» **MATERIAL PROVIDED**
━━━━━━━━

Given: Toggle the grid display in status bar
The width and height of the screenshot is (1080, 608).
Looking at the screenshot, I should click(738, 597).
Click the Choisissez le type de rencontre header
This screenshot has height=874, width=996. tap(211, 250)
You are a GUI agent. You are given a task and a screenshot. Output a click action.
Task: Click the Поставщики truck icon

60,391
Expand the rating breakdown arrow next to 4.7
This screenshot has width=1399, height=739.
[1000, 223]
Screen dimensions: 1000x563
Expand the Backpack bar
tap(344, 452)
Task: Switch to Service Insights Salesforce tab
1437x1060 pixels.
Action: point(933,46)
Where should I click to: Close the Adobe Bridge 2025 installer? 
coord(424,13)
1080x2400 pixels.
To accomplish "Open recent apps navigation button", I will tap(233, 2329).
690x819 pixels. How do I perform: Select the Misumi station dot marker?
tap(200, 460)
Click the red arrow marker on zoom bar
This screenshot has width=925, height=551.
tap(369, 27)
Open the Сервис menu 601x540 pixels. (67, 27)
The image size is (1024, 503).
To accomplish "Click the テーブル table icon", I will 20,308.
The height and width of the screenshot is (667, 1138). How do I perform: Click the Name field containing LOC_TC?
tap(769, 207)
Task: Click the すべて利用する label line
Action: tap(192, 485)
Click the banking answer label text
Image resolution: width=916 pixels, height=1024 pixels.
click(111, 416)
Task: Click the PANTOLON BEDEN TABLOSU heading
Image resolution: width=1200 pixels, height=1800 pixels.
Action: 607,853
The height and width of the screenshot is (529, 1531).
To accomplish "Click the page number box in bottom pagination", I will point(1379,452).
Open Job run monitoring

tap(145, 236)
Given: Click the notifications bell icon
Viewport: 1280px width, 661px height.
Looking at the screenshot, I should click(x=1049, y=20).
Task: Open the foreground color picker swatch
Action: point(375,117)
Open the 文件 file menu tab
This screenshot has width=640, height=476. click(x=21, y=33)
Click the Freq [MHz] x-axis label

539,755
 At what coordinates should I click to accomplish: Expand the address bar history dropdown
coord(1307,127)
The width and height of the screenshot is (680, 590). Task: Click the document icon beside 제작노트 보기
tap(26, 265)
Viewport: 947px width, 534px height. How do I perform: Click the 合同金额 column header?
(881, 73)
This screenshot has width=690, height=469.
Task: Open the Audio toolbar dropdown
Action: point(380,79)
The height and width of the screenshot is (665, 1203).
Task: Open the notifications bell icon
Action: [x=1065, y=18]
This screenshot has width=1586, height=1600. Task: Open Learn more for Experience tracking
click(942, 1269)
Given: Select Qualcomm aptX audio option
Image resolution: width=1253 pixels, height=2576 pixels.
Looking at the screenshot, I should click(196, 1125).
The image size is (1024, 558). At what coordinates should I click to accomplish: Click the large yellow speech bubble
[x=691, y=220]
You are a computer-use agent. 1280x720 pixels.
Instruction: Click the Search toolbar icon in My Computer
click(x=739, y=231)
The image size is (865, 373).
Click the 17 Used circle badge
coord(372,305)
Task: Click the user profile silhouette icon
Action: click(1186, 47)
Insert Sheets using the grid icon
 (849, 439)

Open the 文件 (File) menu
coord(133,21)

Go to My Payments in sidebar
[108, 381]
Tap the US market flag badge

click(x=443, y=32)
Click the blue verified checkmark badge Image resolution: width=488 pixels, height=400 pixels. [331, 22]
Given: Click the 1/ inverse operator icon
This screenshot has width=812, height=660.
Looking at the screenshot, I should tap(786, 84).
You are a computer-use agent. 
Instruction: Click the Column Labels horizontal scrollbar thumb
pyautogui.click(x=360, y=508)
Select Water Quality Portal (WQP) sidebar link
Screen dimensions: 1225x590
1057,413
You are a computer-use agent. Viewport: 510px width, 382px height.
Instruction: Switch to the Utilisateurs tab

━━━━━━━━

» **YOUR OBJECTIVE**
Please show every line of the records that holds the word "Switch".

» **WRITTEN ANSWER**
Task: Switch to Service Insights Salesforce tab
Instruction: Switch to the Utilisateurs tab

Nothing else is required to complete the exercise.